**Set task**
Reproduce the lines of the records below verbatim, beginning with the line that contains "Where should I click to: Click the paragraph" and continuing through the line that contains "Action: click(x=198, y=292)", both included.

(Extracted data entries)
<<<<

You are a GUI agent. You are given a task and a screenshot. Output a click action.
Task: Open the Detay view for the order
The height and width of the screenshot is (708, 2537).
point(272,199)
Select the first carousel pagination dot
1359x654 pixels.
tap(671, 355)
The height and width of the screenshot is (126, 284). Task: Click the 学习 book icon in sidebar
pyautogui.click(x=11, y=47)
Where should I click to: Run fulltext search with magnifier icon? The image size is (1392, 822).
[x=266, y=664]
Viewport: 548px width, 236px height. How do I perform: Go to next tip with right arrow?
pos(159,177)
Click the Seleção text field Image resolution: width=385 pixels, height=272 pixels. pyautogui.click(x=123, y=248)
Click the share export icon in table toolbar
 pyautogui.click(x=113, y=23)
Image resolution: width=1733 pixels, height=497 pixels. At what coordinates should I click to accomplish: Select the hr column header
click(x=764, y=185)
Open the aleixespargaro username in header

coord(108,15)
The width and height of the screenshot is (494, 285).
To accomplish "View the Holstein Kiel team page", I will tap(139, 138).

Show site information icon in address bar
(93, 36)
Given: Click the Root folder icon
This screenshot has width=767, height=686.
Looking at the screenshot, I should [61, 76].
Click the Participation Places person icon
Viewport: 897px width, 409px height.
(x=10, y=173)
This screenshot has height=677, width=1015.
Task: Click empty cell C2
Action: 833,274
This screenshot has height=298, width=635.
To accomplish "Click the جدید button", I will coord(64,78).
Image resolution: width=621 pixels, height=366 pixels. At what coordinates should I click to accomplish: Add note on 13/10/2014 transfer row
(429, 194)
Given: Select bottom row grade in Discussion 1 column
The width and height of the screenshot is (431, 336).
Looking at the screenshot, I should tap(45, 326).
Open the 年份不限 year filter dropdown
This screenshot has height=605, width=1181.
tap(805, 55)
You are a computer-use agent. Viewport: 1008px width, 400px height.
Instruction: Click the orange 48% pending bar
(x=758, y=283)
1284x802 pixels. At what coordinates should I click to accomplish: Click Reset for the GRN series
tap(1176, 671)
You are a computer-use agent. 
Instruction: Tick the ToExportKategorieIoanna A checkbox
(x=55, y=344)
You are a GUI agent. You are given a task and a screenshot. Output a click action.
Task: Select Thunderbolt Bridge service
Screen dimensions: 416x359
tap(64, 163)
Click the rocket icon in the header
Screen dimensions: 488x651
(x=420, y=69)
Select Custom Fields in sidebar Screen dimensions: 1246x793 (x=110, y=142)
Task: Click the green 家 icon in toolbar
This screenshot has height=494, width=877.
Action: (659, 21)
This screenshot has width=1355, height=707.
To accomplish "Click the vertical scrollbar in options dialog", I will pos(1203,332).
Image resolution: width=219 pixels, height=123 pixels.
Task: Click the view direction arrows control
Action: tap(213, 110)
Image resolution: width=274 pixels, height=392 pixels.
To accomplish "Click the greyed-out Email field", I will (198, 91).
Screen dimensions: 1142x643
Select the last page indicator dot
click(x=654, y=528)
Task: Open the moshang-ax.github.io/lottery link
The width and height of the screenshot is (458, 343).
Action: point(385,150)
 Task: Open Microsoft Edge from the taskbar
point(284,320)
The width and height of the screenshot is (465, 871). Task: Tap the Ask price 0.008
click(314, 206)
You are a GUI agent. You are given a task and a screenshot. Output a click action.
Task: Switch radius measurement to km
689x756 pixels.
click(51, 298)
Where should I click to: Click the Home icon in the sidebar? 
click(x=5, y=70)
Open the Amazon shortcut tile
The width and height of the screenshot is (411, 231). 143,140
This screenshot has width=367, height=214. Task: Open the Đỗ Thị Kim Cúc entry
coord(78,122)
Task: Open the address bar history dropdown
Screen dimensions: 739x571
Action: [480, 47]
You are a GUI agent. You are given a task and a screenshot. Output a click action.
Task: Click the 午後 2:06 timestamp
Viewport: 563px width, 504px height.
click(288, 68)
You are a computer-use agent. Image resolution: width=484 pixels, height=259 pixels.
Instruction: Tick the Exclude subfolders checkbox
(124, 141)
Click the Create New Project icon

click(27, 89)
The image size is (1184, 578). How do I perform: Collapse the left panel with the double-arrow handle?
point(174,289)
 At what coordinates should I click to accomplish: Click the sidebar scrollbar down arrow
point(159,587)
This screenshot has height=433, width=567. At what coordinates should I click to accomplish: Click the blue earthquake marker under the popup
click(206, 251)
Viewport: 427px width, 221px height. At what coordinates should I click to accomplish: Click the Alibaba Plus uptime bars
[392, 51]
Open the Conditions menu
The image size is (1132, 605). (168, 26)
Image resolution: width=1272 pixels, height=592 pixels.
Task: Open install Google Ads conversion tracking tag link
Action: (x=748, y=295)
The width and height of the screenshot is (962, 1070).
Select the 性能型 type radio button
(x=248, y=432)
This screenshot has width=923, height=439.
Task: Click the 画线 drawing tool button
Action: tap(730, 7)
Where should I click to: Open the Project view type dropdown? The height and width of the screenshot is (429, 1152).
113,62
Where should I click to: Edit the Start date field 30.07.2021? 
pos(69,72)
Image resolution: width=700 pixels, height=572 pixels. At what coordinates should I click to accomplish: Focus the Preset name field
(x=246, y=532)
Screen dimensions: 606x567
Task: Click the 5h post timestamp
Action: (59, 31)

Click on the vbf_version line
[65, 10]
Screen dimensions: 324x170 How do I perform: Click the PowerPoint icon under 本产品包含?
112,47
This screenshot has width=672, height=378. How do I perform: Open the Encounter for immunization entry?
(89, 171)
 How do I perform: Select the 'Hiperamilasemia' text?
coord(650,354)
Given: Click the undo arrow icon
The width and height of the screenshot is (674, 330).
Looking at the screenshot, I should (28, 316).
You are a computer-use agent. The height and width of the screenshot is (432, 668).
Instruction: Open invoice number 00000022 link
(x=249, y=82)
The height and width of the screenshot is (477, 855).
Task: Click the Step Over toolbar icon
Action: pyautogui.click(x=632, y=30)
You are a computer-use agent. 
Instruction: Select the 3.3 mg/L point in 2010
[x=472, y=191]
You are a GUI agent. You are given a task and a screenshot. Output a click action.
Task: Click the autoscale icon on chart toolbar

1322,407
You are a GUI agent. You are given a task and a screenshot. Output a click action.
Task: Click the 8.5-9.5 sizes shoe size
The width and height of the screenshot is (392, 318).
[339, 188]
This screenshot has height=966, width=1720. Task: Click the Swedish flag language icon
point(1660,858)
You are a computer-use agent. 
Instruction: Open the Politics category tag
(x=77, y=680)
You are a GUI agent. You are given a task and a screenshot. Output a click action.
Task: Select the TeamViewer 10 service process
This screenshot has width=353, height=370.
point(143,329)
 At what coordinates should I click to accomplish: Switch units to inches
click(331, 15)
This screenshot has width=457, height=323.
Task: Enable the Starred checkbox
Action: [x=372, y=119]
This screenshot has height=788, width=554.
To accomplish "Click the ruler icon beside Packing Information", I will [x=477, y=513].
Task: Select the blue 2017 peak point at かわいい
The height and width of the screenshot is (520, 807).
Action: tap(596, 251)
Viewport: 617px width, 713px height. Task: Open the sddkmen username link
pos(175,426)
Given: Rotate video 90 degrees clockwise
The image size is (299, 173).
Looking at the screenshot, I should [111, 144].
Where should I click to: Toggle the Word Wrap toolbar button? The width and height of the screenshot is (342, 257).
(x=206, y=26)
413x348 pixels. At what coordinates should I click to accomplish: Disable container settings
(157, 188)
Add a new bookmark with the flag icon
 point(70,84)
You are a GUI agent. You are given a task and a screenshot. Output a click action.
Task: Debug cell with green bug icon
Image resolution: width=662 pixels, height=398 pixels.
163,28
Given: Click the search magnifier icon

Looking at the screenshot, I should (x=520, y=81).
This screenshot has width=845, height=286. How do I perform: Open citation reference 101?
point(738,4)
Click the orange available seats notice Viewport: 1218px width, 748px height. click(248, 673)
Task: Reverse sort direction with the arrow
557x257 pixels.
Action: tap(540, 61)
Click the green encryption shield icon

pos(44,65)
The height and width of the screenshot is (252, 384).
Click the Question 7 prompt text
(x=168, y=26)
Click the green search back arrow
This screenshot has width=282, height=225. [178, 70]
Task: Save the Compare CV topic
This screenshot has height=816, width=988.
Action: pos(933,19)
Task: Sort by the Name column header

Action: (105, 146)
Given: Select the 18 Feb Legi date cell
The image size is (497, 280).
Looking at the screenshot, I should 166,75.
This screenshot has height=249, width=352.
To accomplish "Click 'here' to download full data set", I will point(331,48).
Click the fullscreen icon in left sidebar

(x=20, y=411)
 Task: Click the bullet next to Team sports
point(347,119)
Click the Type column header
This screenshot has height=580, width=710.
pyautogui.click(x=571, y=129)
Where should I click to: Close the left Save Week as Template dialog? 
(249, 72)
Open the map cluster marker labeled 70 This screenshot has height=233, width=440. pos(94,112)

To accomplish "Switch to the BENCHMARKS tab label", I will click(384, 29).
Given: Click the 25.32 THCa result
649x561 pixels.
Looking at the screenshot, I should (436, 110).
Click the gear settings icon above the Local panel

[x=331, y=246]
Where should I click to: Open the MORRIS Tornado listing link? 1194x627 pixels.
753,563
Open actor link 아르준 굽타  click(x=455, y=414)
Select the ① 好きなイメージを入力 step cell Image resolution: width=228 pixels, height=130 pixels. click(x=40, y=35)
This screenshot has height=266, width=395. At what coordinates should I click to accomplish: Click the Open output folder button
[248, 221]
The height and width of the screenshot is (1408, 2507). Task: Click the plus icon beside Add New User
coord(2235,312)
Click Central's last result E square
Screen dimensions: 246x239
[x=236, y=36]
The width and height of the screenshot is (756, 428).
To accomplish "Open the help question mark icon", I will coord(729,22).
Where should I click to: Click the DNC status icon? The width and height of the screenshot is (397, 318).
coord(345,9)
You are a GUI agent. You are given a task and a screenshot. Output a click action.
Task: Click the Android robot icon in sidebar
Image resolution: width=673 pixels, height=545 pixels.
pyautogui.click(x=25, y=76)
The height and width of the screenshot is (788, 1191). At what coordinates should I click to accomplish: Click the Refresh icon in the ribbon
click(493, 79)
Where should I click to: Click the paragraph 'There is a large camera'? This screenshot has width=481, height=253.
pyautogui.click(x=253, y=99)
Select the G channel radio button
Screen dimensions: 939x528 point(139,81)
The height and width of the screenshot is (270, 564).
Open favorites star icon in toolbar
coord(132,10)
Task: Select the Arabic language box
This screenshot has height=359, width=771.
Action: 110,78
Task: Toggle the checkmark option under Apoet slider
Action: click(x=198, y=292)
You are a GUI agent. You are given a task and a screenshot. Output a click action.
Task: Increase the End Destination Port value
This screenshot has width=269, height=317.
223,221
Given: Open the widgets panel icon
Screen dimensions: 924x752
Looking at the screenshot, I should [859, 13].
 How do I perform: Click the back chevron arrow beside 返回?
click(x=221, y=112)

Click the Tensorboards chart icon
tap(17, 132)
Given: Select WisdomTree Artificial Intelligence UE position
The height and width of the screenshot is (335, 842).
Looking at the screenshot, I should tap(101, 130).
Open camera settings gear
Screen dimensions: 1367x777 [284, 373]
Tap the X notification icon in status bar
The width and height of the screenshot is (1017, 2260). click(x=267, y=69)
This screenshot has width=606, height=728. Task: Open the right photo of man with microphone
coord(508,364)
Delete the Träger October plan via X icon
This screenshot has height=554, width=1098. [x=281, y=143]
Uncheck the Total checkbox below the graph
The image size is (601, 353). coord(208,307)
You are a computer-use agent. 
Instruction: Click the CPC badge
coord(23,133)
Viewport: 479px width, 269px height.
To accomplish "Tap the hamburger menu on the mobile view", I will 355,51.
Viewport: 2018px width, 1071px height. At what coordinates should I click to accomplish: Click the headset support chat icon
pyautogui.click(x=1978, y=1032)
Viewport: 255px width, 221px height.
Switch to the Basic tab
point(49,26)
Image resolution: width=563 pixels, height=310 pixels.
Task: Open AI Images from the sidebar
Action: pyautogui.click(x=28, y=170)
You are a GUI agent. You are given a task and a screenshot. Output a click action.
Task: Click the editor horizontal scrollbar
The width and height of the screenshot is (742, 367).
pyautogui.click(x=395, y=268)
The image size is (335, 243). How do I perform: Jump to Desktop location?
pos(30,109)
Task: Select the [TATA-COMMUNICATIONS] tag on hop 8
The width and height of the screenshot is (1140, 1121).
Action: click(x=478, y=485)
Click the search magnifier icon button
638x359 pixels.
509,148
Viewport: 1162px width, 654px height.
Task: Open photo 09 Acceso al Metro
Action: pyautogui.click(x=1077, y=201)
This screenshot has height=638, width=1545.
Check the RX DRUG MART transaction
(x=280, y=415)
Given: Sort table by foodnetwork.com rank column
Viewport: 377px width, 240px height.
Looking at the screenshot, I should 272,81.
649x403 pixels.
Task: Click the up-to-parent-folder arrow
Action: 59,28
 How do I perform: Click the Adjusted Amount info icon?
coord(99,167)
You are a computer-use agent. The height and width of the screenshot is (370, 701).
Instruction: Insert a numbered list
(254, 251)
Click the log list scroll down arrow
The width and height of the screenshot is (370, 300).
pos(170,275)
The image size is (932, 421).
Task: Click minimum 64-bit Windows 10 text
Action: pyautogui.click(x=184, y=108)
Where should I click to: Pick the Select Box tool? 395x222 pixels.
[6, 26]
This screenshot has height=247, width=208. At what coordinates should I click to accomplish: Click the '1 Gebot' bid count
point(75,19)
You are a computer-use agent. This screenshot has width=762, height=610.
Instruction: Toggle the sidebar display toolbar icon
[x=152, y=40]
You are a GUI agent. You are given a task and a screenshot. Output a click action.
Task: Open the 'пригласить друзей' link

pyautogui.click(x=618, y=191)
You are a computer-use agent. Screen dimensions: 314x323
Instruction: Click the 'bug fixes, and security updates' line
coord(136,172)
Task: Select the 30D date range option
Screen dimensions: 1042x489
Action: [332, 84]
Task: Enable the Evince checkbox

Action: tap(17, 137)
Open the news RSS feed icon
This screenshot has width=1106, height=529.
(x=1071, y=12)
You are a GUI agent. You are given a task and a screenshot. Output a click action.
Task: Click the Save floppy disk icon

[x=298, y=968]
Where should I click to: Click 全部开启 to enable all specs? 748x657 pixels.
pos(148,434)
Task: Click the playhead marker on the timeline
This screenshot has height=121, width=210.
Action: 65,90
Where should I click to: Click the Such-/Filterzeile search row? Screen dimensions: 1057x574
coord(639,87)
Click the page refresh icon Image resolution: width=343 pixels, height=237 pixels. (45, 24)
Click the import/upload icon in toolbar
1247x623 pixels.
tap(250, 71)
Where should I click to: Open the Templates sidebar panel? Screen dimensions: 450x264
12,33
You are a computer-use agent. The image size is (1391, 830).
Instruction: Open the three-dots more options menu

>>>>

**Task answer**
Where should I click to: Click the paragraph 'There is a large camera'? This screenshot has width=481, height=253.
pyautogui.click(x=253, y=99)
Select the G channel radio button
Screen dimensions: 939x528 point(139,81)
The height and width of the screenshot is (270, 564).
Open favorites star icon in toolbar
coord(132,10)
Task: Select the Arabic language box
This screenshot has height=359, width=771.
Action: 110,78
Task: Toggle the checkmark option under Apoet slider
Action: click(x=198, y=292)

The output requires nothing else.